Había dejado de sentir miedo hacia esa persona desde el momento en que había elegido confiar en Ariadne hacía un par de días atrás. Había dejado la lealtad fuera de aquello y había besado a su psiquiatra.

Ari, — y mantuvo su nombre en su mente como un mantra.

Sin embargo, el temor había vuelto y sabía de lo que esa persona era capaz de hacer. Lo había visto con sus propios ojos y lo había probado en su misma carne. Y por ello tenía tanto miedo.

—¿Por qué lloras, mi hermoso niño? — preguntó, poniéndose a la altura del chico de cabellos castaños. La voz fría y burlona hizo que el terror aumentara.

Sintió el frío instalarse en su corazón.

—Contéstame, — escuchó su voz gélida.

Pero, no contestó. No había nada que contestar.

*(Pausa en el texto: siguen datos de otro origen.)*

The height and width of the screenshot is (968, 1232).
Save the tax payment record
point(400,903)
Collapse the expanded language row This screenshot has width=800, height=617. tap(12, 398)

Cerró sus ojos cuando sintió la mano suave, pero sin escrupulos, acariciar su mejilla. La sintió primero en su mejilla, después bajar por su cuello hasta meterse dentro de la bata blanca. Y la sintió de nuevo en su mentón. Esa misma mano que había traído muerte a su vida.

 Esa misma mano que pensaba era cálida en el pasado, se había tornado completamente en su contra, y era esa misma mano la que limpiaba sus lágrimas en esos momentos. Pero, el siguiente movimiento, logró asquearlo por completo.

Aquella lengua venenosa estaba lamiendo su oreja y se sintió realmente enfermo. Cómo si un enorme agujero se hubiese abierto en su pecho y amanezara con destruir la poca esperanza que le quedaba. Intentó no quejarse. Intentó no mostar el asco que sentía en esos momentos.